Listed entries:
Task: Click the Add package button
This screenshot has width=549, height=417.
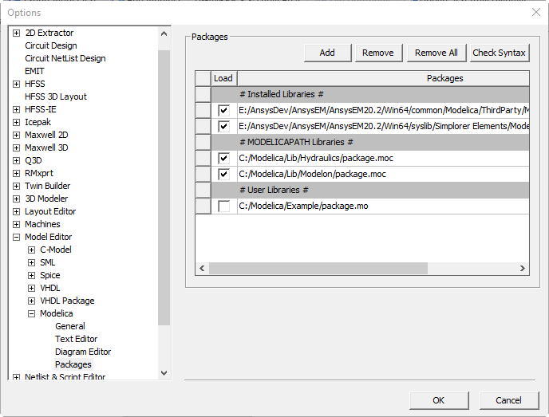Action: click(327, 53)
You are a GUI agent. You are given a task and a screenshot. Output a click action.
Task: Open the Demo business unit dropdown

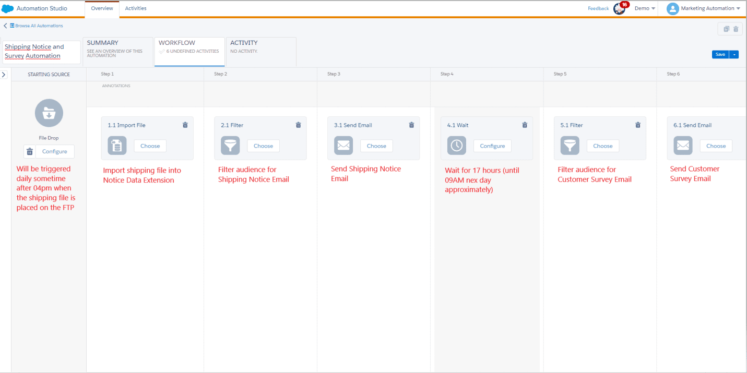tap(645, 8)
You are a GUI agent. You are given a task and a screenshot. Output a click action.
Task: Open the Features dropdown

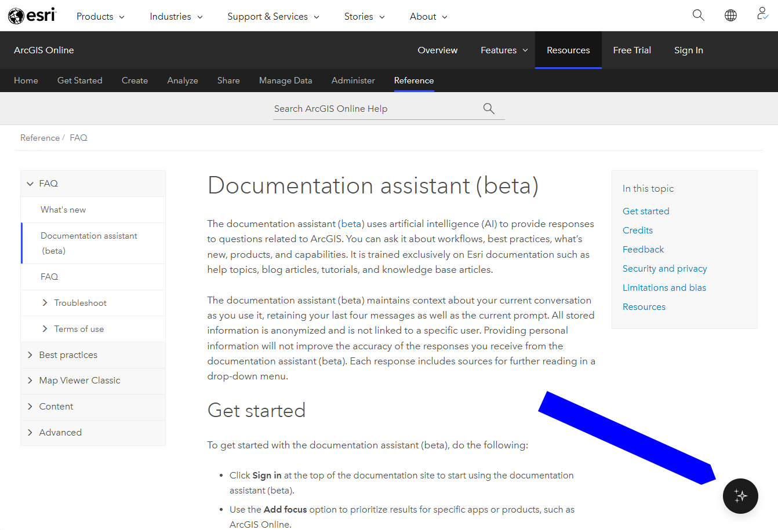[503, 50]
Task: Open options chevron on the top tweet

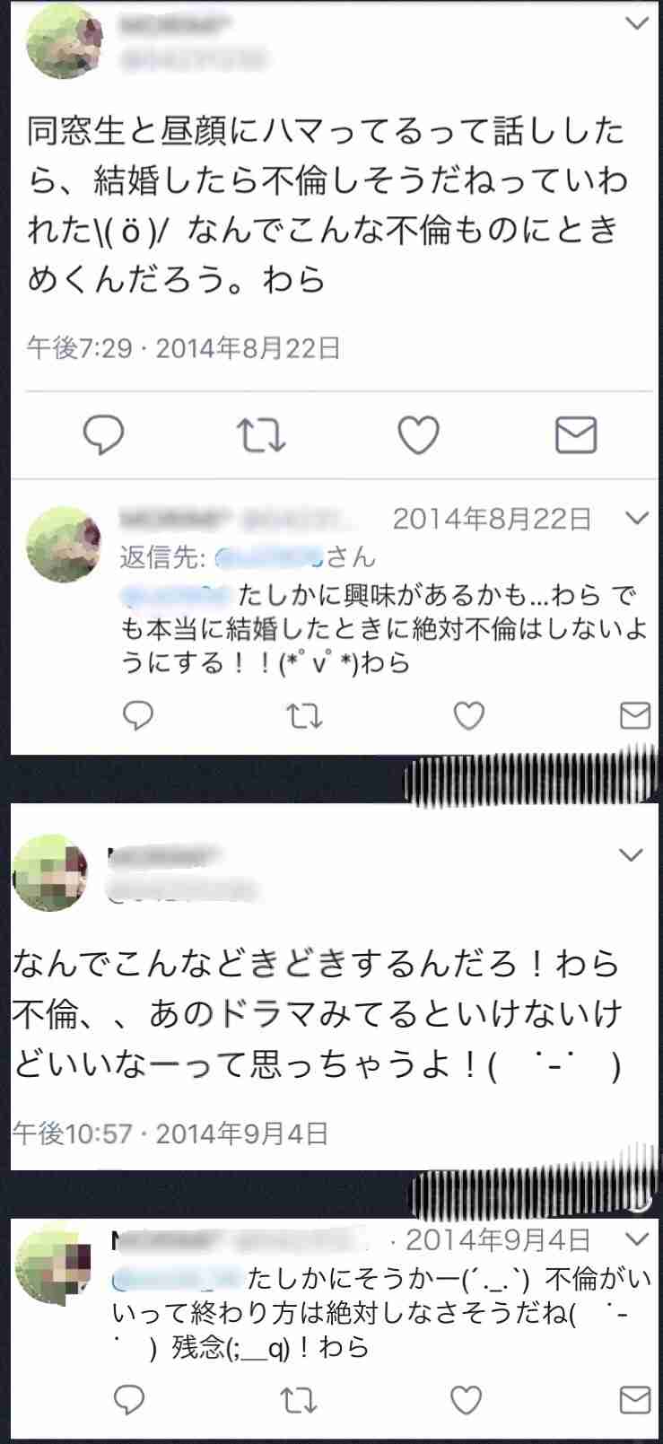Action: tap(636, 23)
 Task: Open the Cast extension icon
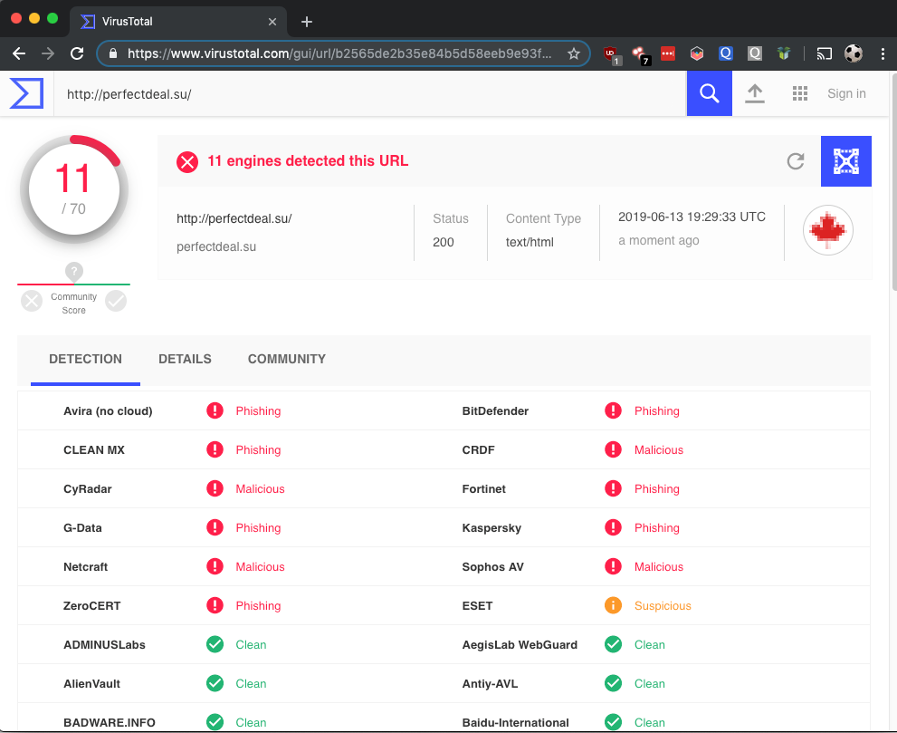(x=824, y=53)
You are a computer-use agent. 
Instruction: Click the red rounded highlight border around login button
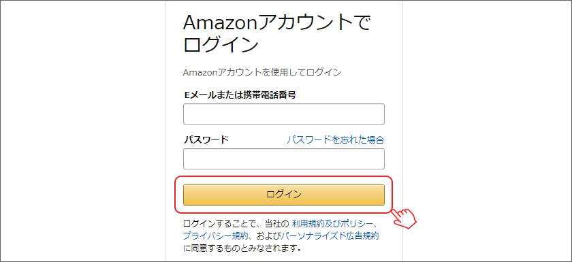point(284,177)
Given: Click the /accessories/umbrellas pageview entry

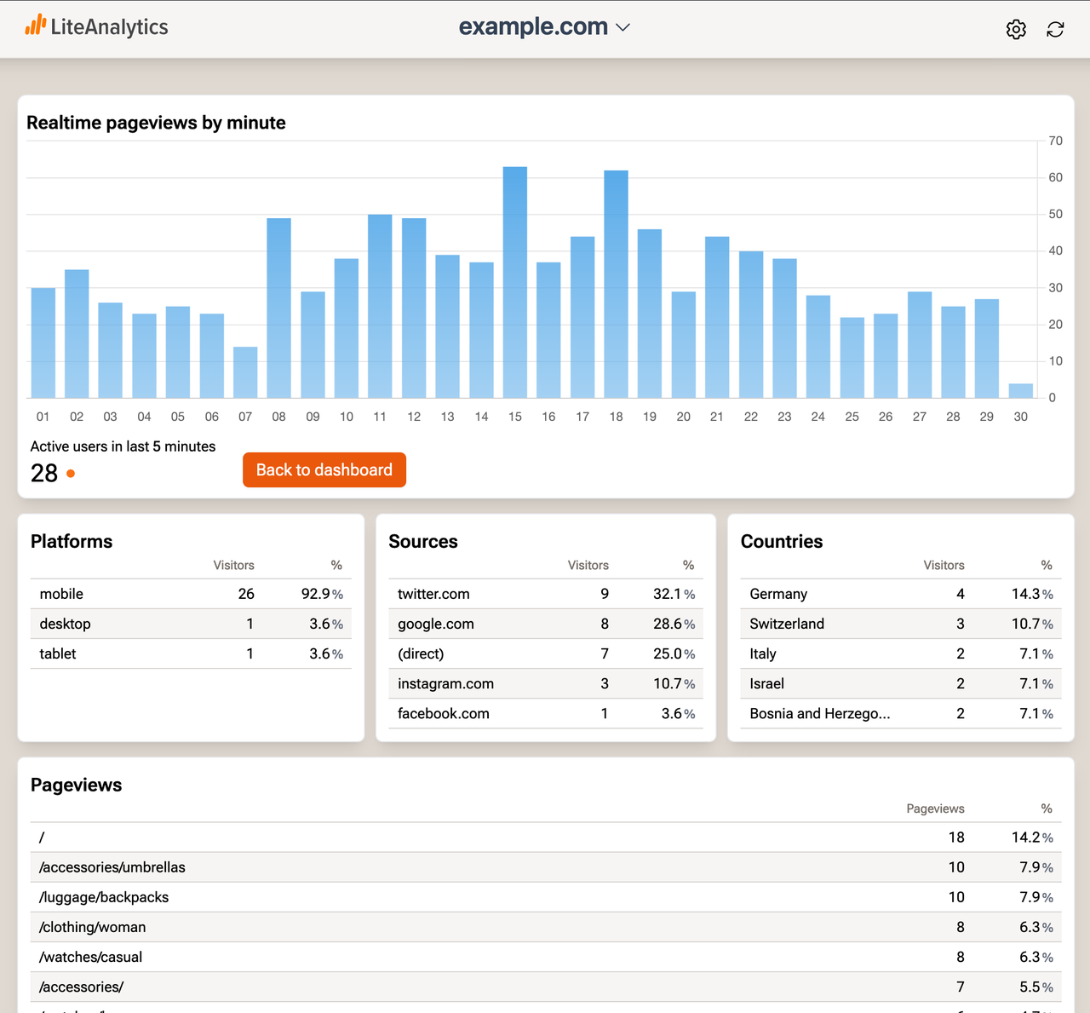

Directions: I would like you to retype exactly the lines running from the one containing "Task: Open the Demo business unit dropdown" to the last line of the entries, both included, leaving all pictures out.

Answer to this task:
Task: Open the Demo business unit dropdown

tap(645, 8)
You are a GUI agent. You are given a task and a screenshot. Output a click action.
Task: Open the Features dropdown

[503, 50]
Task: Open options chevron on the top tweet

Action: tap(636, 23)
 Task: Open the Cast extension icon
(x=824, y=53)
You are a computer-use agent. 
Instruction: Click the red rounded highlight border around login button
point(284,177)
Given: Click the /accessories/umbrellas pageview entry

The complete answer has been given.